In later years the name was changed to the Germania House. It remained the Germania House until the start of World War I at which time German associations were to be avoided so the owner, Louis Beck, changed the name to Beck's Saloon. Prior to Prohibition, Walter Moore purchased the saloon and named it Moore's Beer Tavern. During Prohibition it was renamed Moore's Restaurant (although beer was still made in the basement). After Prohibition ended in 1935, it was renamed Moore's Beer Tavern. In the late 1940’s Boris Petercheff purchased the saloon. Another side note, Boris’s son piloted the helicopter for President Lyndon B. Johnson when he came to town for the ground breaking of the downtown Post Office. He was killed shortly thereafter while test piloting an experimental jet.
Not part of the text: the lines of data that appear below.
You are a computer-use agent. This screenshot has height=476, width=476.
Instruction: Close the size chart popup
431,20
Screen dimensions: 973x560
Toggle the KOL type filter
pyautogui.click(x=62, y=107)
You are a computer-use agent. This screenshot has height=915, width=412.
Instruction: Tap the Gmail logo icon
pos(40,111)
Boris ran the tavern until early 1963 when Emelia Finehout, the property owner, took over. She found out all too quickly that she did not enjoy running a tavern, and promptly put the business up for sale.
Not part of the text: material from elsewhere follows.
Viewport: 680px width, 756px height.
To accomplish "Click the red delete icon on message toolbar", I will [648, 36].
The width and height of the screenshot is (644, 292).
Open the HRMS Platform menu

Harold and Lorean Yeagy (Hal’s parents) bought the bar in late 1963, taking final possession on December, Friday the 13th. The "Slippery Noodle Inn" was named by Hal's dad after a lengthy family debate (Hal was six years old). Names were thrown out for the family to vote on and at about 5 a.m. "Slippery Noodle Inn" sounded pretty darn good. The Noodle has remained in the Yeagy family since that time. Hal took over the bar in 1985 after his father's death and since that time it has grown from a one room lunch counter into the Midwest's premiere blues club.
The "Inn" has been used in all types of activities. In the Civil War years it was a way station for the Underground Railroad. Later years saw a bordello open in the once luxurious Inn. It remained open until 1953 when a patron was killed. Two customers of the bordello got into an argument over one of the women, one killing the other and leaving the bloody knife on the bar. During Prohibition the Brady & Dillinger gangs used the building in back, originally built as a horse stable for the Inn, for target practice. Several of the slugs remain embedded in the lower east wall. In addition to liquor and beer being distilled in the building, cattle and swine were slaughtered and butchered in the basement. The meat hooks and water lines can still be found in the basement.
The ceiling in the front barroom is made from pressed tin. It was installed circa 1890. The "tiger oak" bar and back bar are well over a 100 years old and believed to be original. The trough at the edge of the bar was used as the cash register in the olden days. The "honor" system worked or else the colt 45 did! The Noodle is the oldest commercial building left standing in Indianapolis and the Tremont House sign painted on the north side of the building dates back to the 1850's.